2. A microwave oven as claimed in claim 1 comprising a further input opening in a sidewall of said oven cavity at the cavity roof, wherein said at least one input opening and further input opening coincide with a vertical center line of said sidewall, characterized in that said wave guide device is resonant for the microwaves from the microwave source and shaped for supplying said polarized microwaves as being coherent and locked in phase opposition at said at least one input opening and said further input opening, whereby the microwaves supply via said openings is substantially stable for varying load sizes and said field concentration of polarized microwaves in a space under the browning plate is also stable.

3. A microwave oven as claimed in claim 1, characterized in that said browning plate is circular, that said spacer means also comprises a substantially circular rotating bottom plate of a material which is microwave penetratable, on which the browning plate is positioned for rotation with the rotating bottom plate during food preparation, and that the second side of the browning plate is adapted to an upper side of the rotating bottom plate for a stable contact therebetween.

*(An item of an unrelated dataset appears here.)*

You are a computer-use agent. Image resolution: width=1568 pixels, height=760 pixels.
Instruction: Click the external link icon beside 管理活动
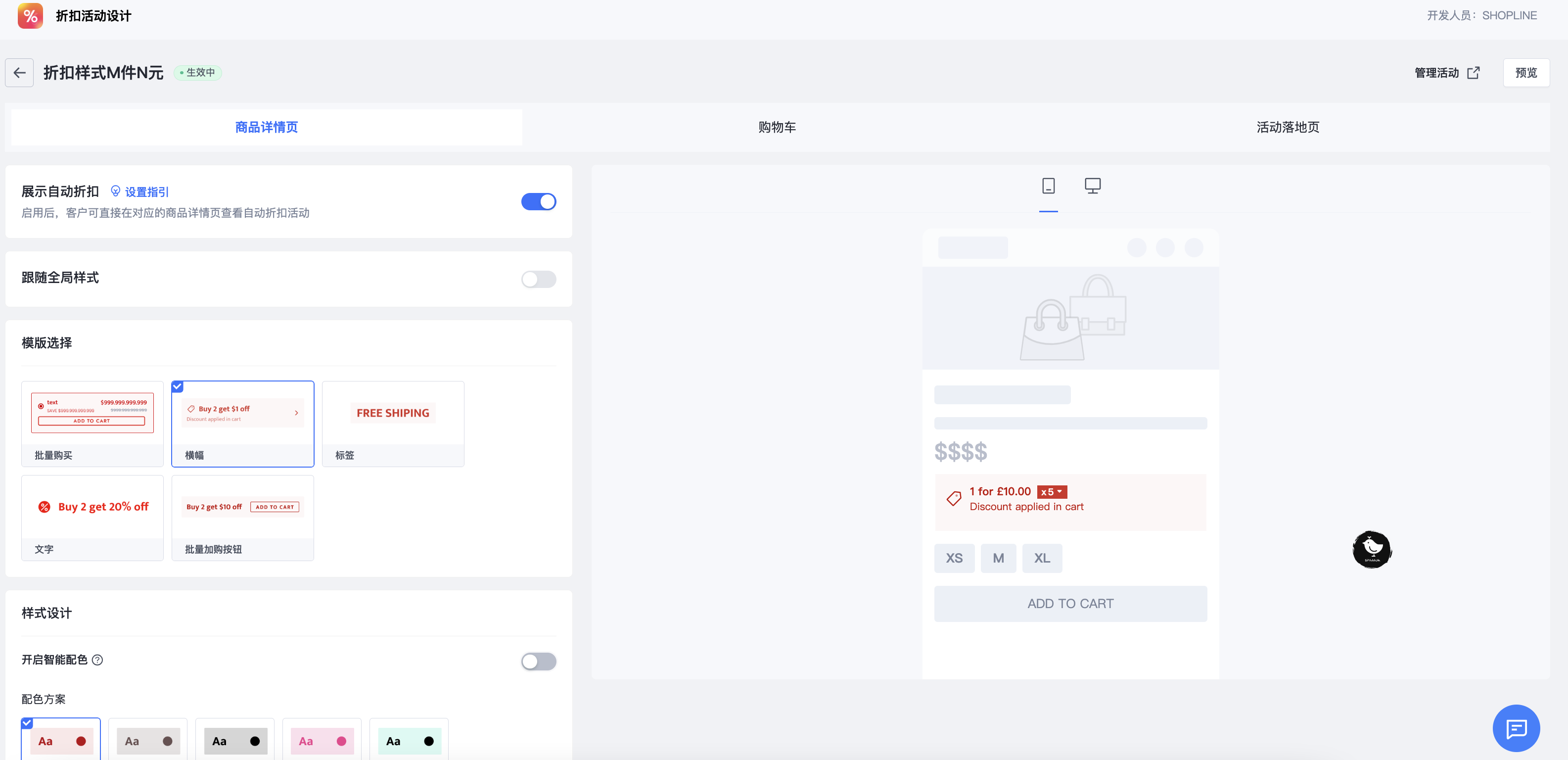[x=1474, y=73]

4. A microwave oven as claimed in claim 1, wherein an electric heat element is located at the roof of the cavity in order to provide, in cooperation with the browning plate, simultaneous browning of an upper side and an underside of the food.

5. A microwave oven as claimed in claim 2, characterized in that said browning plate is circular, that said spacer means also comprises a substantially circular, rotating bottom plate of a material which is microwave penetratable and on which the browning plate is positioned and rotates with the bottom plate during food preparation, and that the second side of the browning plate is adapted to an upper side of the bottom plate for a stable contact therebetween.

6. A microwave oven as claimed in claim 1 wherein said magnetic loss generating material comprises a ferrite material.

7. A microwave oven as claimed in claim 6 wherein said ferrite material has a curie-point lower than a maximum preselected operating temperature of the heat conducting plate during a heating operation of the food.

8. A microwave oven as claimed in claim 6 wherein an electric heat element is located at the roof of the cavity in order to provide, in cooperation with the browning plate, simultaneous browning of an upper side and underside of the food.

9. A rotating browning plate for use in a microwave oven having a rotating bottom plate in a load zone of an oven cavity spaced from a cavity bottom and, adjoining the cavity bottom, an input opening in a sidewall of the oven cavity for supplying polarized microwaves with a substantially vertical electric field, characterized in that a browning plate formed by a substantially circular metal plate of high heat conductivity, an underside of the metal plate is provided with a layer comprising a ferrite material and covering substantially the underside of the metal plate, said ferrite material having a selected curie-point lower than a preselected maximum temperature of the metal plate during food preparation, and that the underside of the metal plate is arranged to be stably and detachably carried by said rotating bottom plate, wherein the browning plate is heated substantially by absorption in the layer of ferrite material of inductive field energy from microwaves propagating with a vertical electric field in a space between the cavity bottom and the browning plate.

10. A rotating browning plate as claimed in claim 5, wherein said ferrite material is embedded in a temperature resistant silicon rubber.